BERLIN — Tele Munchen topper Herbert Kloiber made headlines after outbidding Germany’s leading broadcaster RTL Television for a $220 million package of Warner Bros. fare in March — but local industryites are wondering if it was worth the price.
Kloiber, who learned the ropes under the tutelage of fallen Teutonic media titan Leo Kirch, has a reputation as a sharp and savvy businessman. That fact is highlighted by the Intl. Academy of Television Arts & Sciences’ decision to honor Kloiber this year with its Intl.
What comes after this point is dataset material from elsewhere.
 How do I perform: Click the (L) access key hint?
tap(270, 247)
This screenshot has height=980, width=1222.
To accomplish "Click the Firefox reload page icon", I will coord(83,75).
Emmy Directorate Award for his contribution to international television.
But locals still remember the fate of local distrib Kinowelt, which outbid RTL and Kirch with a $300 million offer for a Warner package in 1999. Germany’s biggest media players refused to buy the high-priced fare, and with good reason: Crushed by gargantuan debt, Kinowelt was forced to return the content before filing for insolvency in 2001. Much of the package was eventually picked up by RTL in 2002 for an estimated $200 million.
RTL’s unwillingness to match Kloiber cent for cent on the new package, including high-profile projects “Troy,” “Batman Begins,” “Ocean’s Twelve” and “Scooby-Doo 2” as well as the second, third and fourth installments of “Harry Potter” and the second and third “Lord of the Rings” films, underscores changing trends in Germany.
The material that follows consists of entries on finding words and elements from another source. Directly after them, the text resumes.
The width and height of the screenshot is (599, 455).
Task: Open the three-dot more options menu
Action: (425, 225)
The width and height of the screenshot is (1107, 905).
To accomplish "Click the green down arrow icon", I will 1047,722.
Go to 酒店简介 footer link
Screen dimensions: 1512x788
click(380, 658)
The country is in the middle of a massive DVD boom, making the significance of acquiring hit films for commercial TV questionable.
Deal is also said to include up to a dozen new series, including “Friends” spinoff “Joey” and “Dark Shadows,” and that was way too many for RTL. It remains market leader thanks to its popular locally produced copshows, dramas and sitcoms, preferring to cherry-pick the few U.S. titles it does air.
For Kloiber, the Warners agreement offers more than just the reverence enjoyed by big-shot wheeler-dealers; unlike Kinowelt, Kloiber has channels of his own.
He owns a 30% stake in commercial web RTL 2 and wholly owns fledgling web Tele 5. Hit movies and series could raise the web’s profile and market share, currently at a slight 0.5% among target viewers, not to mention boosting overall advertising revenue.
While Kloiber is said to have paid $35 million more than RTL offered, he also landed rights for Austria, where he owns ATVplus, the country’s only terrestrial commercial web.
But despite the fact that Kloiber can also act as a middleman and sublicense the content to other broadcasters, one Munich media exec reckons that “he’ll end up with a very narrow profit margin.”
Deal recalls Warners’ sale last year of another programming bundle to French satcaster TPS for $30 million following a bidding war with rival Canal Plus. Gallic industryites see the deal as far too pricey for the money-losing TPS.
But the acquisition could strengthen TPS’ position if a merger with Canal Plus satcaster Canal Satellite becomes inevitable — and, in this business, image is everything.